We had a terrific event in Atlanta on January 25th, not least for the fact that I was able to attend. For those legal tech fans who haven't had the chance to come to one of our events, I would highly recommend it; it's a great opportunity to meet other like-minded individuals and hear from legal tech innovators and thought leaders. For this event, the format was slightly different; instead of a panel, we had our three speakers presenting individually on their own thought-provoking topics.
The evening's first speaker was Natalie Kelly from the State Bar of Georgia on the state of legal technology in Georgia. She spoke on the broader trends of law in the state, which are not dissimilar from other states in that attorneys are nervous about technology and the future of law. Lawyers see technology not only as a threat to their jobs in the future, but as an area of concern for the security of their information. And while bar associations can be seen as adversarial when it comes to legal tech, the State Bar of Georgia offers training and discounts for technology, as well as consultations with firms on implementing tech. So while it can be scary for some lawyers to add legal tech into their practice, they just need to keep moving forward with the adoption process.
The first presentation was on social media, marketing and CRM from Jennifer Downs of AggregateLaw. Most attorneys aren't experts on social media or marketing their firm. So when you get started on social media, you need to have a goal in mind. Having a social media presence is important in the the process of selling your firm, because it lets potential clients find you and learn a bit about you before they reach out. And choosing the right social media platform requires knowing who your audience is and where you can find them, as well as knowing where your peers are. The most important part of a social media strategy is to be active on social media; it isn't enough to simple set up an account. Social media is a great opportunity for you to engage and educate potential clients, most of whom aren't familiar with the process of hiring or working with a lawyer. And using CRM software can allow you to manage your existing business relationships to keep them happy.

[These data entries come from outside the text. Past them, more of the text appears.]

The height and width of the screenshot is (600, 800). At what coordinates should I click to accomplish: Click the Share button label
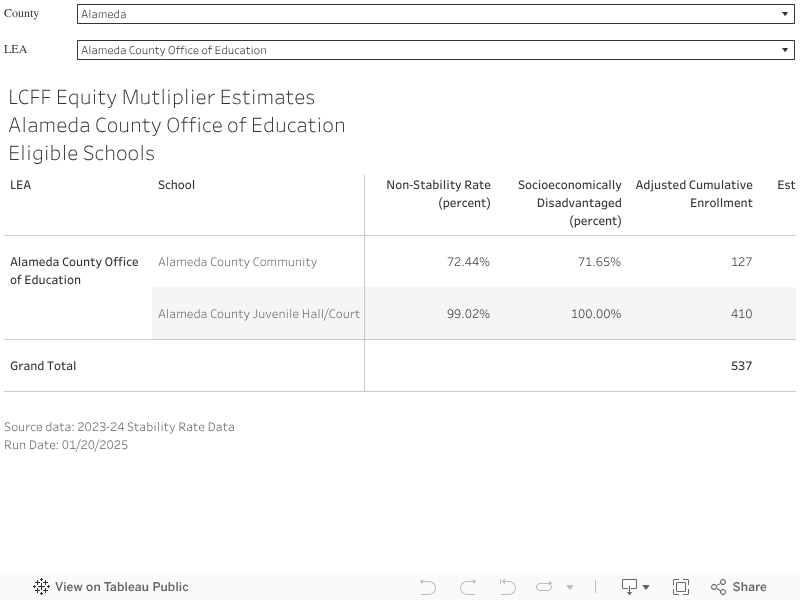click(749, 587)
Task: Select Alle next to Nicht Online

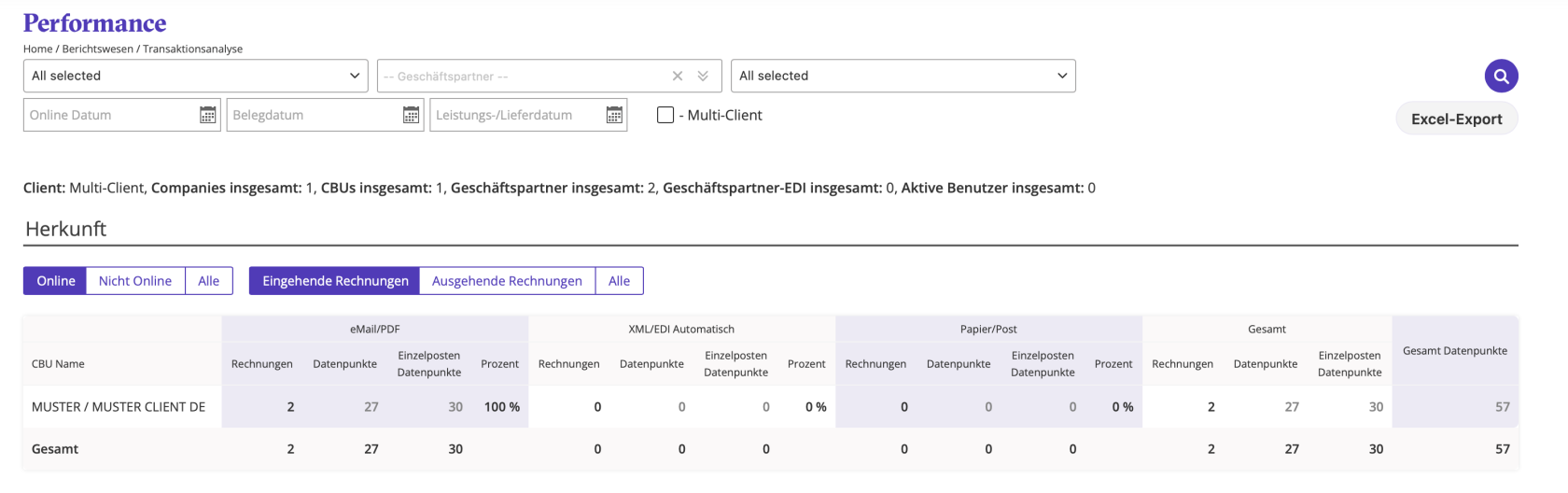Action: click(x=209, y=281)
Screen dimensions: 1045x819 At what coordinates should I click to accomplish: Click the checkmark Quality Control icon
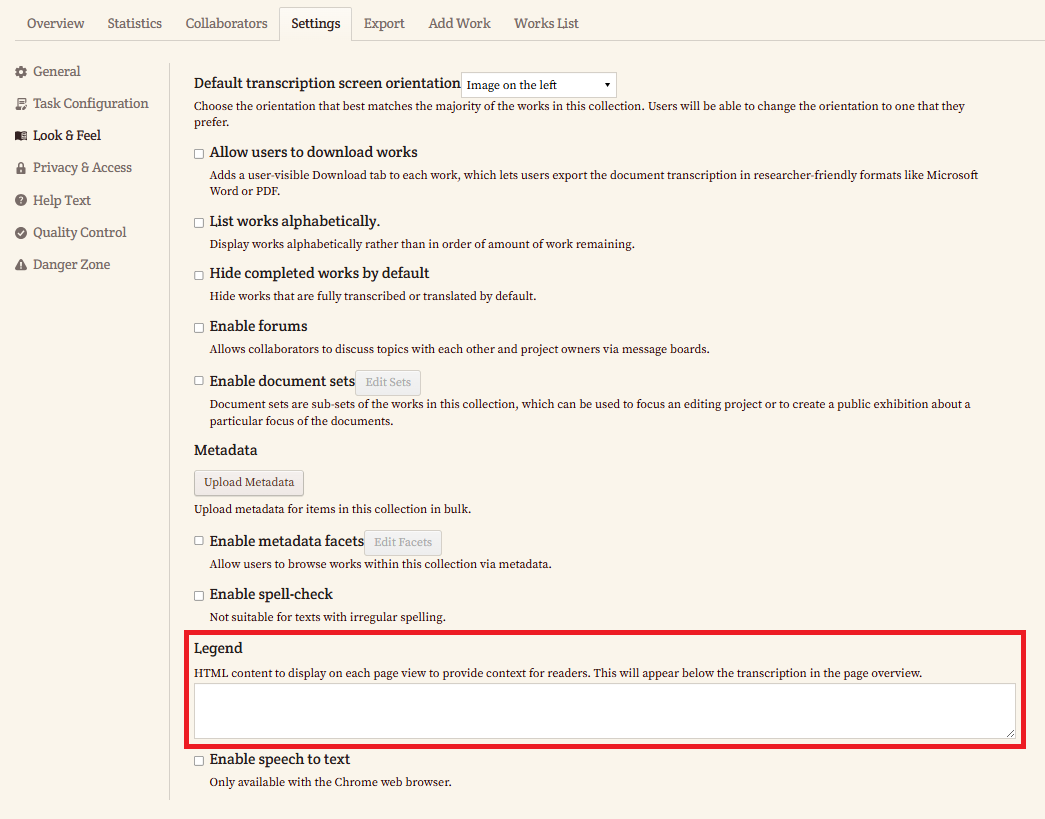[21, 233]
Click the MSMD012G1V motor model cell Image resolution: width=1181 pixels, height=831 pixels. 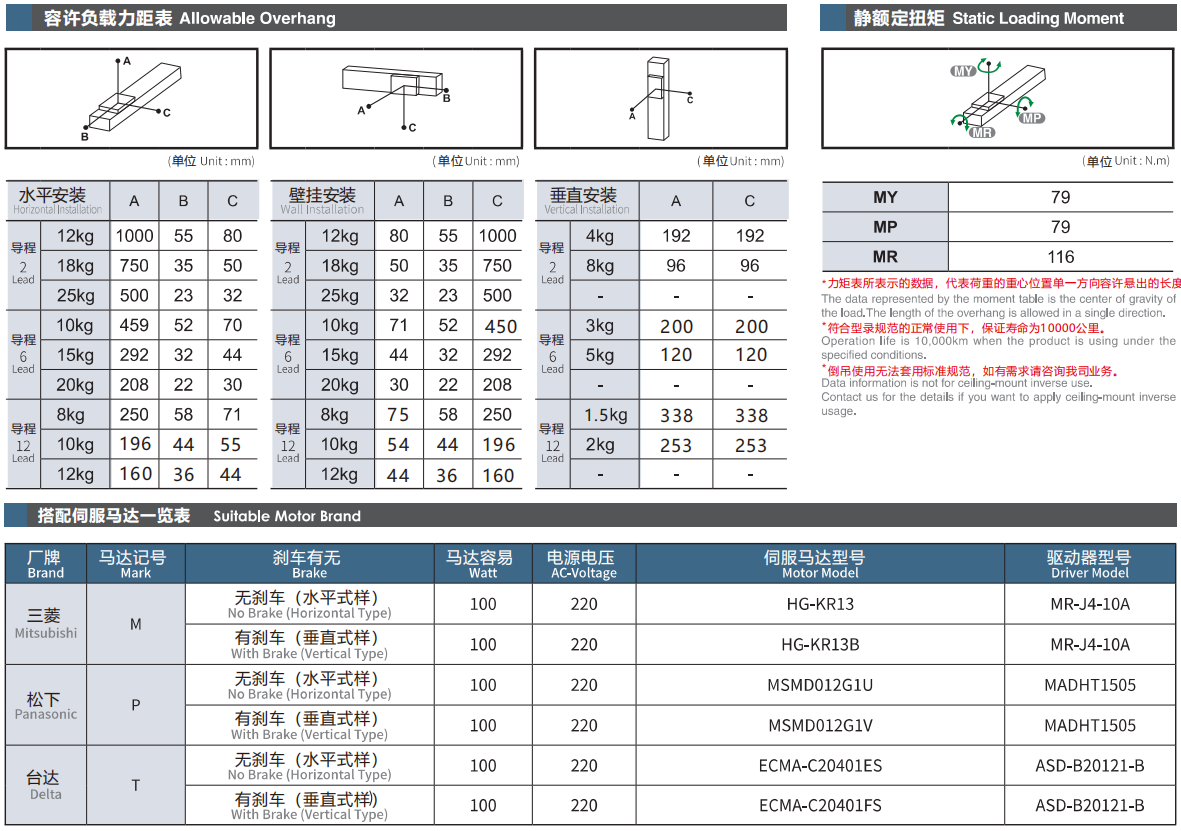820,726
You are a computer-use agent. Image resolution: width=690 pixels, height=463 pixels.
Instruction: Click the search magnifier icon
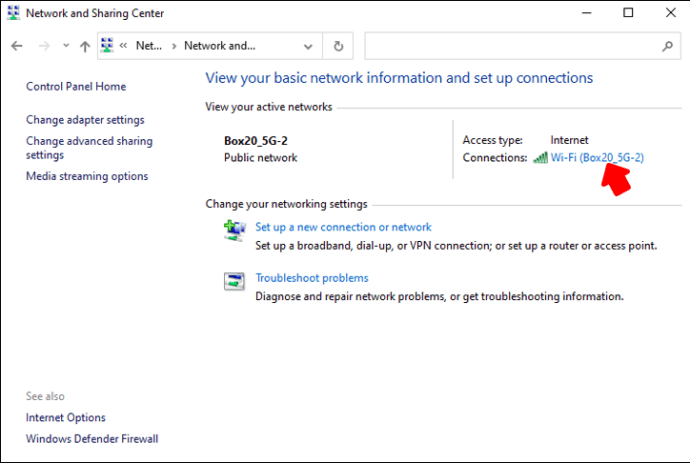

Matt St. John from Thomson Reuters was next to speak on "Bridging the Technology Gap in Law". In studying small law firms, Thomson Reuters found that while the typical small firm faces seven different types of challenges. Among those challenges, the most common complains were the difficulty of finding new business, the amount of time spent on administrative tasks, and the increasing complexity of technology, followed by concerns over cost control/expense growth ,clients wanting more for less, keeping up with the changing legal market, a lack of internal efficiency, succession planning, and the growth of legal documents. Yet for all these difficulties, fifty percent of those firms have done nothing to address those challenges. Many firms have contented themselves to live with the problem, which represents a huge opportunity for legal tech companies that can address those problems. Most of these firms react to these pressures by cutting costs, which ultimately leads to their business suffering, as they are no longer able to provide the timely, quality services their clients want. Using technology solutions, especially integrated ones, allows you to be more productive and efficient and profitable.
The third presentation was from Yuri Eliezer of Clientside on automation and e-signature technology. Automation can help firms with their efficiency, especially when it comes to the tedious and time consuming tasks of legal administration. Yet most don't implement automation or other technology - why? Each stage of the legal process includes the preparation and sending of documents to clients, often requiring a signature. And if you are relying on a client to print, sign, scan and resend, that is a time-consuming and frustrating process that is ultimately going to lessen your client's evaluation of their experience. Most interactions with clients happens over email, which makes it ideal for automation. And with automation and e-signature technology, you can track interactions with your documents and prevent any tampering. You are able to save the time spent on sending documents and following up for real work.
Our own Mary Juetten capped off the evening with a Darwin Talk on technology and measuring results. Most firms take a lax approach on adopting technology because they don't view themselves as businesses. They believe that clients will come and that word of mouth will get them even more clients. But clients ultimately want their attorneys to be using technology, because technology makes it easier for them and lawyers who use technology are usually able to pass the savings on to their clients. But the challenge of technology is wrestling with ease of use and inter-operability; if the system isn't end-to-end and simple enough to use straight away, people will get frustrated and not want to use it. As lawyers, you need programs that will allow for easy use and that will measure your data so that you can determine your return on investment and profitability. And once you have a system in place, you need to constantly be evaluating it to make sure that it works for you and that your clients are getting the best possible experience.